Our overall financial performance in 2002 was influenced considerably by a
combination of factors outside our direct control. The implications of
unexpected closures of coal mines at which we held significant ongoing contracts
and the costs associated with severe and unexpected ground conditions
encountered on a major tunnelling contract both contributed to a disappointing
result.
However, it is anticipated that a satisfactory resolution will be achieved in
respect of this problem contract and, provided that the progressive growth of
our specialist construction activities is maintained and with the completion of
property development projects currently in hand, the Group should achieve an
improved performance in 2003.
We will continue to make investment throughout the group to expand the scope of
the services and products we offer and improve the efficiency and profitability
of our businesses.
Health and Safety
The reduction of risks to the health and safety of our employees in the
workplace, the prevention of accidents and ill health and the promotion of a
safe working environment will continue to remain a priority throughout the
group's operations.
In 2003 further initiatives will be adopted as part of our policy and commitment
to continuous improvement in health and safety management and to promote a
health and safety focussed culture throughout our businesses.
Management Systems
2002 saw significant progress made in relation to the review and development of
management systems within the group. Amalgamated Construction, Amco Plastics,
Billington Structures and Hollybank all now operate process based business
management systems delivered electronically using web browser technology.

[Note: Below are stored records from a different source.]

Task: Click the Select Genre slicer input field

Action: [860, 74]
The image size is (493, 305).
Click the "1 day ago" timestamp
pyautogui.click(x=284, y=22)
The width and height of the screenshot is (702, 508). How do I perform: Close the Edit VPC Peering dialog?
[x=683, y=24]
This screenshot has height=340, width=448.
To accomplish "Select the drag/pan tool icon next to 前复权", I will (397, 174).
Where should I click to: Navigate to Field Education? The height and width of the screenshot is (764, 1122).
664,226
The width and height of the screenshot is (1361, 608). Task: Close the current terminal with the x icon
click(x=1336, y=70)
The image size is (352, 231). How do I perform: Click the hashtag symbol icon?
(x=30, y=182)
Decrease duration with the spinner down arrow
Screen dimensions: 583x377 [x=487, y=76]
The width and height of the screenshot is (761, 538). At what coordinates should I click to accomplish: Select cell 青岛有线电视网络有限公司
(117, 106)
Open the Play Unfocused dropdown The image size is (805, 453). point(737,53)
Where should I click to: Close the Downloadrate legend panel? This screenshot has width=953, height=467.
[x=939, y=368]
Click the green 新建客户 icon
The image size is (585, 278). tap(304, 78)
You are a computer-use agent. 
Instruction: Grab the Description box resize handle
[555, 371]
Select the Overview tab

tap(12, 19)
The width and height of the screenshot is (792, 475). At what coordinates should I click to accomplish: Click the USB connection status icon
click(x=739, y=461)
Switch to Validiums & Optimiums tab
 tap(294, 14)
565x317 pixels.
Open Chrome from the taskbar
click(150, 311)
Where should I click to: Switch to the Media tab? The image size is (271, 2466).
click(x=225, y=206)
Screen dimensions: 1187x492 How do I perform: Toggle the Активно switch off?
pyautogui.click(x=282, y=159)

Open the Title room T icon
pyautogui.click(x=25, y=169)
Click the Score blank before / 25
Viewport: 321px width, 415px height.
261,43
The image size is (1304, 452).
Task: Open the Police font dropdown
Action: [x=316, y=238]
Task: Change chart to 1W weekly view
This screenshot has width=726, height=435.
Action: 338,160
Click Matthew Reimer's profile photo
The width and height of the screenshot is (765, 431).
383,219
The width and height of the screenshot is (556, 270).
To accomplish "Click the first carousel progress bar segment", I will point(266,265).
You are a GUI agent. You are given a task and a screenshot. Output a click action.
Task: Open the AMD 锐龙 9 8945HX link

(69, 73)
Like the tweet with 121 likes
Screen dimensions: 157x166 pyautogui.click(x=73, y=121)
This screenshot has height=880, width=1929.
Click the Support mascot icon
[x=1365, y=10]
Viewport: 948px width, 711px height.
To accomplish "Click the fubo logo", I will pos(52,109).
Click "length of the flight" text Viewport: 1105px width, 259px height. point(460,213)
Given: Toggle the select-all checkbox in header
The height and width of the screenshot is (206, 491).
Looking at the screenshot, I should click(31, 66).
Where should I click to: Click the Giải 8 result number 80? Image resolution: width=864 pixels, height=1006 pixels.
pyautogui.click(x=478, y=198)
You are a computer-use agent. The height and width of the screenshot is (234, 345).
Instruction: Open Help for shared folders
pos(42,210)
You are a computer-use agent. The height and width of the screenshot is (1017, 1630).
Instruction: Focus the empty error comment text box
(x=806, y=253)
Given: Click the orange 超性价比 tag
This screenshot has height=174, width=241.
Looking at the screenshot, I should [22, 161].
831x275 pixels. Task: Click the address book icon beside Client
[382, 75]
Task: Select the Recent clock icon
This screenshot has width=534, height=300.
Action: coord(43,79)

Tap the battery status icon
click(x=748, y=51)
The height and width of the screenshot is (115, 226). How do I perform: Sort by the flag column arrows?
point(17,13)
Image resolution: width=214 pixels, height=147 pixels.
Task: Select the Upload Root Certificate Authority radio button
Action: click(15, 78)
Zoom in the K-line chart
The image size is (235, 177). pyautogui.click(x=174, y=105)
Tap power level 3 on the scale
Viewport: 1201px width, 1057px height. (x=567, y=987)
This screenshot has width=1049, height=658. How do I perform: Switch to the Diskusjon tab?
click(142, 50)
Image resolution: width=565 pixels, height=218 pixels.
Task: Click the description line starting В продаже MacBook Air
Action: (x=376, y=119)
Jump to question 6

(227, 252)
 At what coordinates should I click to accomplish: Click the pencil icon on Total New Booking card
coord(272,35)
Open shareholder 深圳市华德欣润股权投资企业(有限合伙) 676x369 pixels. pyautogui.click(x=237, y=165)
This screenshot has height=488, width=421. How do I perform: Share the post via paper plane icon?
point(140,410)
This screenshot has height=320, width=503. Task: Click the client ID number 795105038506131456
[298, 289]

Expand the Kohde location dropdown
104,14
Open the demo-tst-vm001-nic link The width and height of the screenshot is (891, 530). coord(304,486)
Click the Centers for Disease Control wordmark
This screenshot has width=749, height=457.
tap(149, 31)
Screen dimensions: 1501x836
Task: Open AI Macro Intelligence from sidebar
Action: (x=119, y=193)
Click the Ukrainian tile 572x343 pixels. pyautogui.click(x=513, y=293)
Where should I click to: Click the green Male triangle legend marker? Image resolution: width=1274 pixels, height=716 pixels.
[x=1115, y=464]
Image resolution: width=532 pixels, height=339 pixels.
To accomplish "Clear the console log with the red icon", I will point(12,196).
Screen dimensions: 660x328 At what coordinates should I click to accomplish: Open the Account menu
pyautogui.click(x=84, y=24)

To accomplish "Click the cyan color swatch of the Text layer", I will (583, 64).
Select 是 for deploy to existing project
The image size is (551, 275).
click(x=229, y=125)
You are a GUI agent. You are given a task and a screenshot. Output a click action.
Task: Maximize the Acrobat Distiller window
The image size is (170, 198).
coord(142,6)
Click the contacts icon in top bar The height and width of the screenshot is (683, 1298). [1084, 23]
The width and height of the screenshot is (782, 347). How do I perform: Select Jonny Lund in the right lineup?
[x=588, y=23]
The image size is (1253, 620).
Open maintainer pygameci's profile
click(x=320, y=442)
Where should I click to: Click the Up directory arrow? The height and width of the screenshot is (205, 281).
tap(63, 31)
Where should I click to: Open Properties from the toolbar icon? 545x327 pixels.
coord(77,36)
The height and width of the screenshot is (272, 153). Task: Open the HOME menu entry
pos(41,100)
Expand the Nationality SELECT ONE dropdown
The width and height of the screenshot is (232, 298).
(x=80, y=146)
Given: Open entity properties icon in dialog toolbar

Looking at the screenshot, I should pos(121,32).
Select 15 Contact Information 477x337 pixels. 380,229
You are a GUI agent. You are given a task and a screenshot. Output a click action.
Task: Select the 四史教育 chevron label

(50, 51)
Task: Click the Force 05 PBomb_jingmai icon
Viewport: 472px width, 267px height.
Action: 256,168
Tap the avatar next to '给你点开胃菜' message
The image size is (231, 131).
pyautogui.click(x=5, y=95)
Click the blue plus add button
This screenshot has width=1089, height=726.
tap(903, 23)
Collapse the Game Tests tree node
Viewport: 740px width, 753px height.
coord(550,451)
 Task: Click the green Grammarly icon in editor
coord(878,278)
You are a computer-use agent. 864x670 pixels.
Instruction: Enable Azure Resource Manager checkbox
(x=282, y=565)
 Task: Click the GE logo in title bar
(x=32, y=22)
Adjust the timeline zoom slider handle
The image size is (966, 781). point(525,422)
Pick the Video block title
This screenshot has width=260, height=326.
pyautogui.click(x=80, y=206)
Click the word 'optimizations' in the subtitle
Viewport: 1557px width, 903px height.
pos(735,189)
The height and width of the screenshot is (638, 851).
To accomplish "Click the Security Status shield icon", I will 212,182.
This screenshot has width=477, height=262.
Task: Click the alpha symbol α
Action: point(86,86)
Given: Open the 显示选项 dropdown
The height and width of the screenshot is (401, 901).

The successful implementation of knowledge management technology within
Billingtons has led to further investment in this area with a similar system now
being developed for Amalgamated Construction.
Companies within the group have all successfully maintained ISO 9000 (Quality)
and ISO 14000 (Environmental) certification of their management systems during
2002. Billington Structures, Hollybank and Amco Plastics all achieved
certification to the revised Quality Standard BS EN ISO 9001:2000. Amalgamated
Construction achieved this Standard in 2001.
Training and Development
Substantial investment in employee training and development to meet the needs of
the future business has been made in 2002 and will continue throughout 2003.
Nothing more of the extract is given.